Last week I received and missed a call from Bret Kennedy somewhere around noontime on Tuesday, April 12. About midafternoon I called back, and he mentioned a Claxton Poultry chicken truck that had flipped over on Hwy 178 on the Georgia State Prison property.  

“I understand the driver of the truck was passing a farm tractor pulling a trailer, and a hog ran across the road in right front of the truck just as he cleared the tractor,” he said.  “The driver of the truck tried to dodge the hog and jackknifed, and the truck turned over.  They’ve been picking up dead chickens and catching live ones for most of the day. You can call Anthony Boyett; he saw if from start to finish.”

So I called Anthony (Abe) and he gave me an interesting and hair-raising account which involved three or four prison inmates who had a heart thumping experience they will remember for a lifetime as they saw the crash up close and personal.  After he finished, I told Abe he should have rubbed one of the inmates on the head for luck and bought a lottery ticket.  Course they probably used most of their luck since they were within a few seconds of being involved in the crash.

By the time I finished typing the story, the paper had been laid out, so it required an organizational shoehorn effort by editor Sarah Smith to get it in April 13th edition of the Journal Sentinel.

Thursday Brett called again obviously disappointed.  

“I was looking for a headline like “Hundreds killed; perpetrator still at large!” he said with a chuckle. “Isn’t that the way the media usually works?”

Point taken, and I certainly missed an opportunity to pop some eyes wide open before they read that the hundreds killed were chickens that were already on their way to an appointment with the grim reaper.  And unfortunately Bret is right; that is the way print, television, and social media often operate. Exaggeration creates interest.

That approach has pluses and minuses.  In Ukraine, the more dead bodies we see along with toddler shoes still attached to lifeless little corpses in still photos or videos, the more disgusted and angry we become toward Russia and President Vladimir Putin.  We are moved to provide more support for the heroic Ukrainians. The more destroyed homes we see in Pembroke and the Black Creek area, the more sympathetic we become which translates into financial assistance and sometimes direct labor to help our unfortunate neighbors in Bryan County get on their feet. 

The flip side of that coin is the increasing gun violence in our nation. Each time we see a shooting in a mall or some public place, it stimulates more crackpots to take stock of how much he has been wronged at work or school or his team didn’t win a coveted championship or countless other normal life experiences and decides to shoot some innocent victims to get even.  In a society where our lowest wage earners are better off than probably 75 percent of humanity on Planet Earth, we feel entitled to anything and everything we want, and someone must suffer if we don’t get it.

Two years ago, my nephew and his stepson were driving through Southwest Georgia and saw a huge mechanical cotton combine that was making its way across a field of what appeared to be more than 100 acres of cotton.  The 14 year-old stepson sighed and asked.  

“Can you imagine having to operate that machine all day long?”
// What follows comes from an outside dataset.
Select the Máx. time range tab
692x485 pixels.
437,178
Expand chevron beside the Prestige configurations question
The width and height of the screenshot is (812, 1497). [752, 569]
With raised eyebrows, my nephew retorted.  

“Can you imagine picking cotton with your hands all day long for three pennies per pound?  My father and uncle did that for several weeks this time of the year when they were your age.”

Perhaps our journalistic approach should be modified.  Maybe for every starving child we see in Ukraine or Africa we should insert a photo alongside showing American kids wolfing a triple burger down at Mickey Ds or visiting Disney World.  

When we see a giant 8 row combine moving through agricultural fields turning bolls of cotton into huge round bales perhaps we should add a photo of slaves or sharecroppers bent double while extracting the cotton fibers from the sharp, prickly, dried bolls.  It might help us appreciate how far we’ve come and how fortunate we are.

On the other hand, probably not.  Cynics would call it “fake history…”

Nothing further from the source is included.